+++ Recorded information
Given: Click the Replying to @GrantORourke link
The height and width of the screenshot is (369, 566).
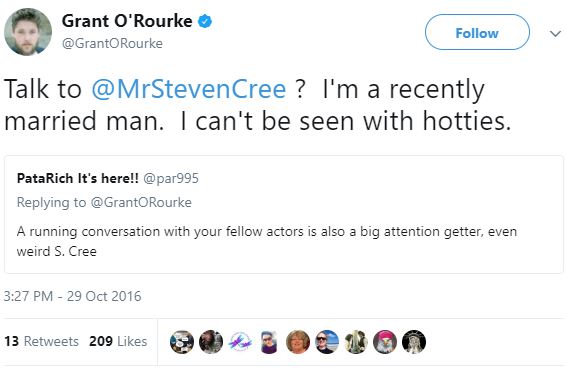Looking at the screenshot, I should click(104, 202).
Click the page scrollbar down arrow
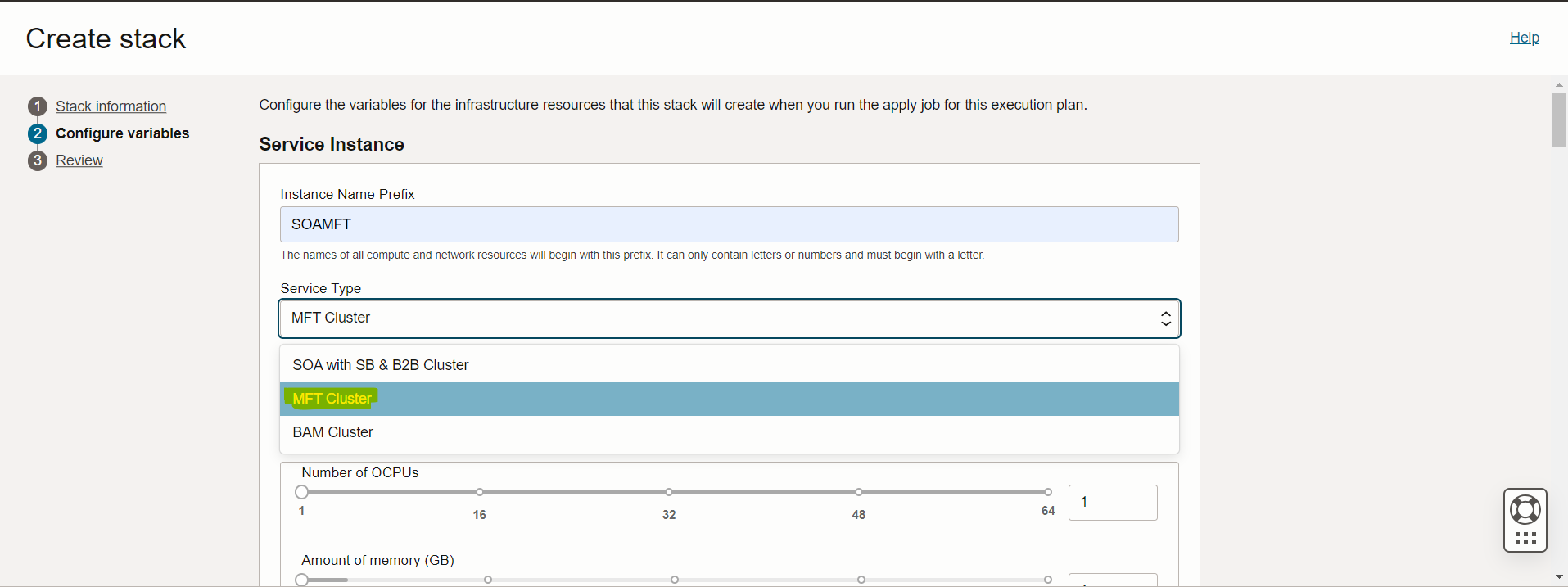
++++++
+++ Recorded information
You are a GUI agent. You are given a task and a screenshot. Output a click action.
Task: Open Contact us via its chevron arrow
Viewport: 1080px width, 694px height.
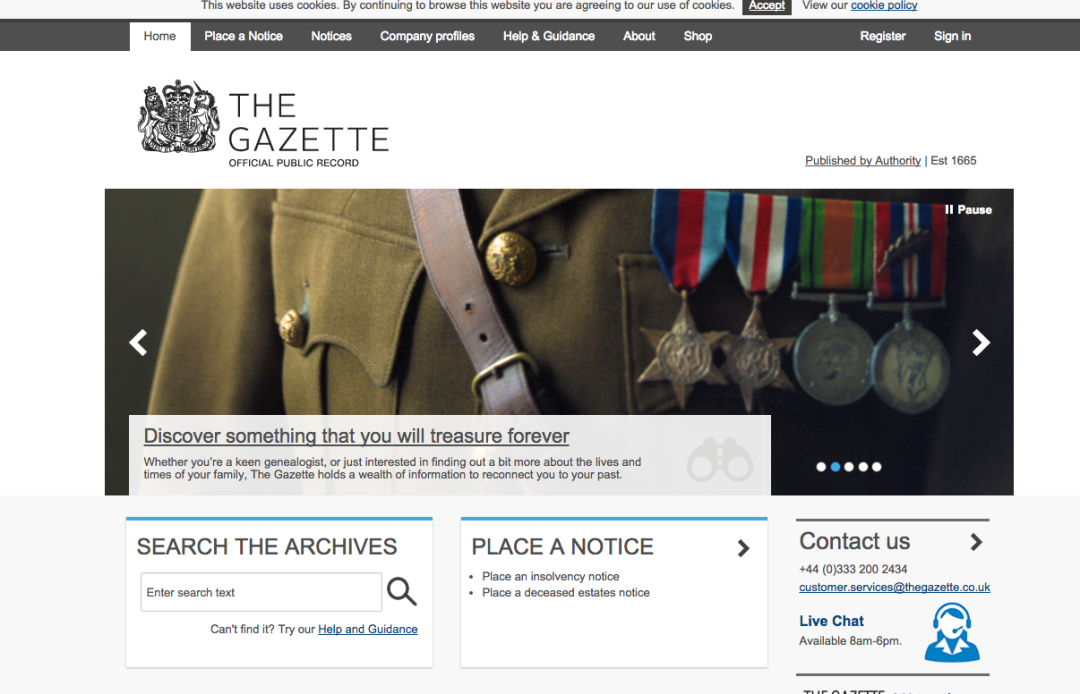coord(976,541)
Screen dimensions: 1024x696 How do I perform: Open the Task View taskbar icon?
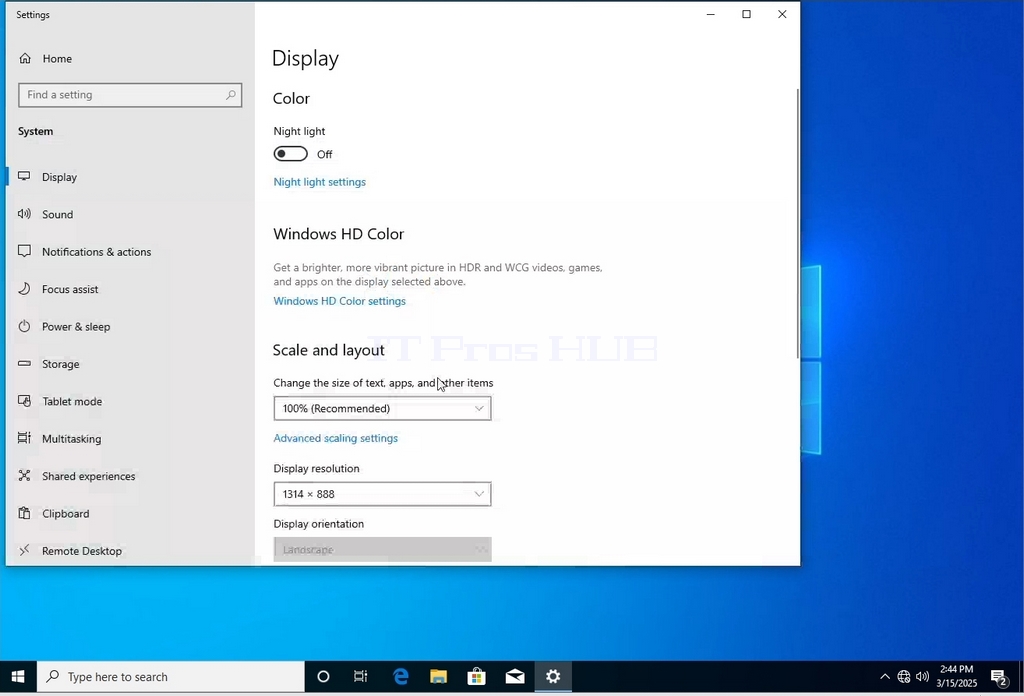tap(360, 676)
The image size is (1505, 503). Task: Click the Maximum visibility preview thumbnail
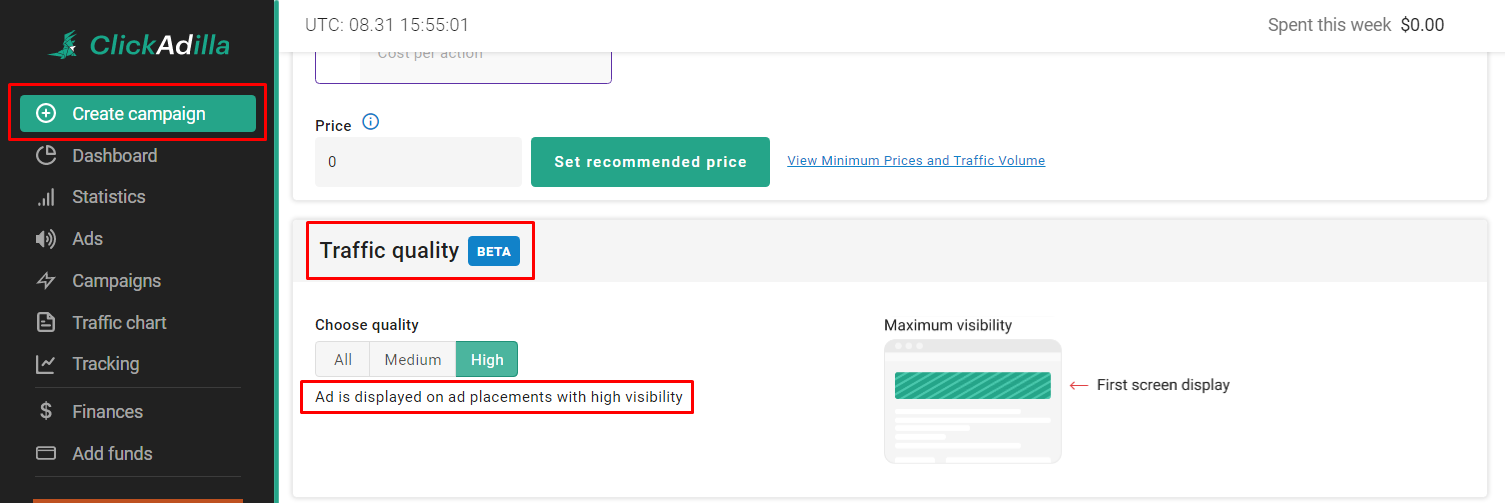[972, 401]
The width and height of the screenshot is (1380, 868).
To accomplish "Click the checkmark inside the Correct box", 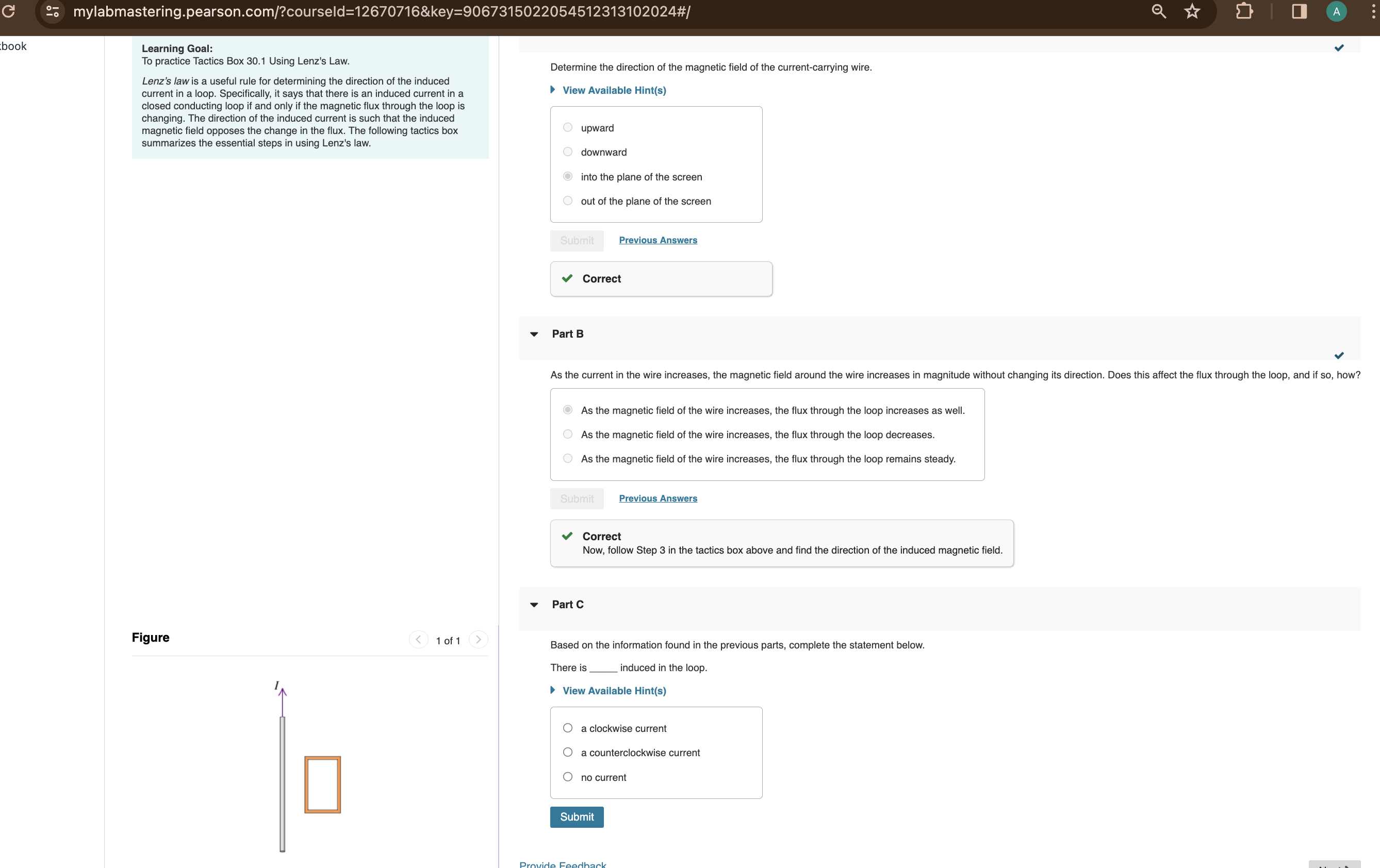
++++++
+++ Recorded information
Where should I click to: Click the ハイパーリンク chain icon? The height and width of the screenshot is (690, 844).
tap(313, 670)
++++++
Given exercise: Give the lines of the material above as a JSON list of strings, one string per line and no blank lines, starting with the line that contains "The width and" and going on through the line that contains "the checkmark inside". Leave the pictures out.

Exercise output:
[
  "The width and height of the screenshot is (1380, 868).",
  "To accomplish \"Click the checkmark inside the Correct box\", "
]